La imagen fílmica (el sonido incluido), ¿qué es? Un señuelo. Hay que entender esta palabra en el sentido analítico. Estoy encerrado en la imagen como si estuviese atrapado en la famosa relación dual que funda lo imaginario. La imagen está ahí, delante de mí, para mí: coalescente (su significante y su significado fundidos), analógica, global, pregnante: es un señuelo perfecto: me precipito sobre ella como un animal sobre un pedazo de trapo “semejante” que se le tiende; y por supuesto, mantiene en el sujeto que creo ser, el desconocimiento ligado al Yo y a lo Imaginario. En la sala de cine, por muy lejos que esté situado, pego mi nariz hasta aplastarla al espejo de la pantalla, a ese “otro” imaginario con quien me identifico narcisistamente (se dice que los espectadores que prefieren situarse lo más cerca posible de la pantalla son los niños y los cinéfilos): la imagen me cautiva, me captura: me pego a la representación, y es esta cola quien funda la naturalidad (la pseudonaturaleza) de la escena filmada (cola preparada con todos los ingredientes de la “técnica”); lo Real no conoce sino distancias, lo Simbólico no conoce sino máscaras, sólo la imagen (lo Imaginario) está cerca, sólo la imagen es “verdadera” (puede producir el estruendo de la verdad). En el fondo, ¿no tiene la imagen, estatuariamente, todos los caracteres de lo ideológico? El sujeto histórico, como el espectador de cine que estoy imaginando, se pega, él también, al discurso ideológico: siente la coalescencia, la seguridad analógica, la pregnancia, la naturalidad, la “verdad”: es un señuelo (nuestro señuelo, ya que ¿quién se escapa?): lo Ideológico sería, en el fondo, lo Imaginario de un tiempo, el Cine de una sociedad; como la película que sabe ganar adeptos, tiene incluso, sus fotogramas: los estereotipos de los que articula su discurso: el estereotipo, ¿no es una imagen fija, una cita a la que nuestro lenguaje se pega? ¿No tenemos, en lugar común, una relación dual: narcisista y maternal?

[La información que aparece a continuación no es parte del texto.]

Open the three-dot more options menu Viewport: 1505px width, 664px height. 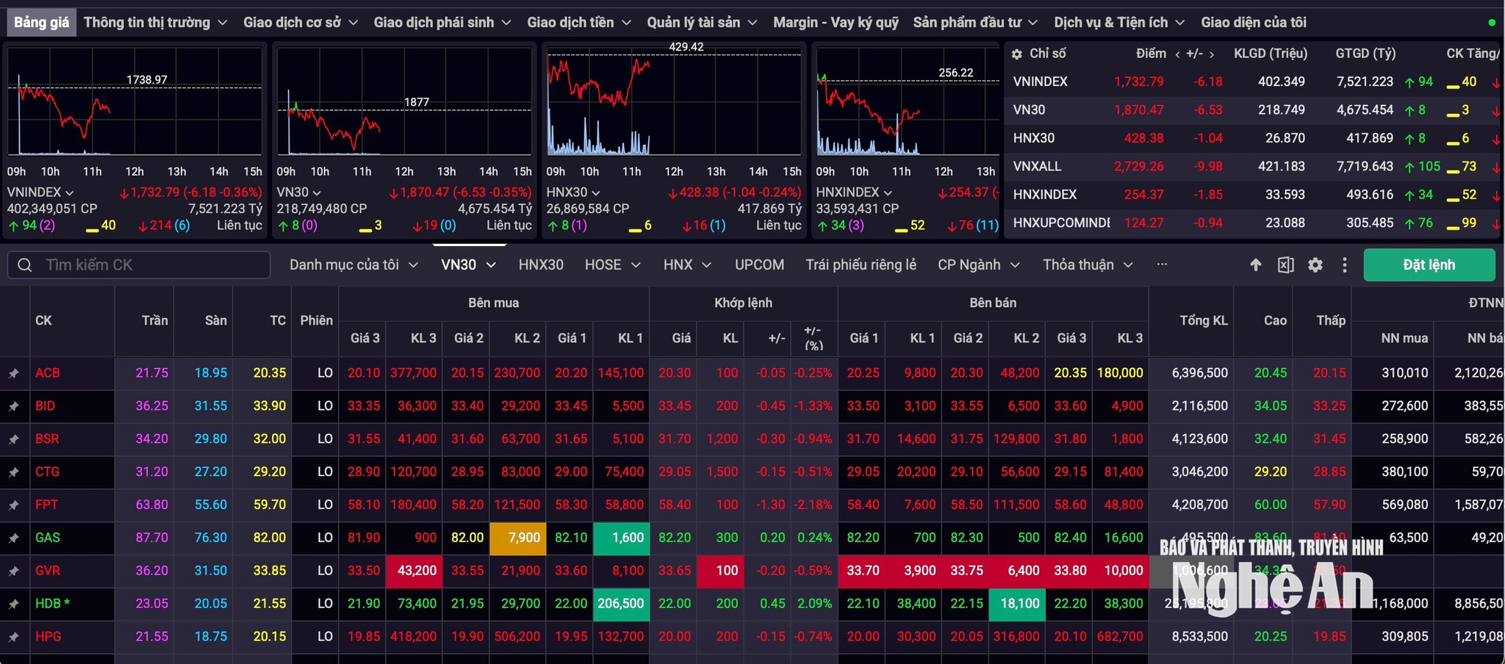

¿Cómo despegarse del espejo? Arriesgaremos una respuesta que será un juego de palabras: “despegando” (en el sentido aeronáutico y drogado del término). Ciertamente, siempre es posible concebir un arte que romperá el círculo dual, la fascinación fílmica, y que eximirá el empecinamiento, la hipnosis de lo verosímil (de lo analógico), por medio de algún recurso a la mirada (o a la escucha) crítica del espectador; ¿no es esto de lo que se trata en el efecto brechtiano de distanciamiento? Muchas cosas pueden ayudar al despertar de la hipnosis (imaginaria y/o ideológica): incluso los procedimientos del arte épico, la cultura del espectador o su vigilancia ideológica: contrariamente a la histeria clásica, lo imaginario desaparecería desde el momento en que se le observara. Pero hay otra manera de ir al cine (de otro modo que armado por el discurso de la contra-ideología): dejándose fascinar dos veces: por la imagen y por sus entornos, como si tuviera dos cuerpos al mismo tiempo: un cuerpo narcisista que mira, perdido en el espejo cercano, y un cuerpo perverso, dispuesto a fetichizar, no la imagen, sino precisamente lo que le excede: el grano del sonido, la sala, la oscuridad, la masa oscura de los cuerpos, los rayos de la luz, la entrada, la salida: en una palabra, para distanciar, “despegar”, complico una “relación” por una “situación”. De lo que me sirvo para tomar mis distancias con respecto a la imagen, he ahí, a fin de cuentas, lo que me fascina; estoy hipnotizado por una distancia; y esta distancia no es crítica (intelectual); es, si se puede decir, una distancia amorosa: ¿habría, en el cine mismo (y tomando la palabra en su perfil etimológico) un goce posible de la discreción?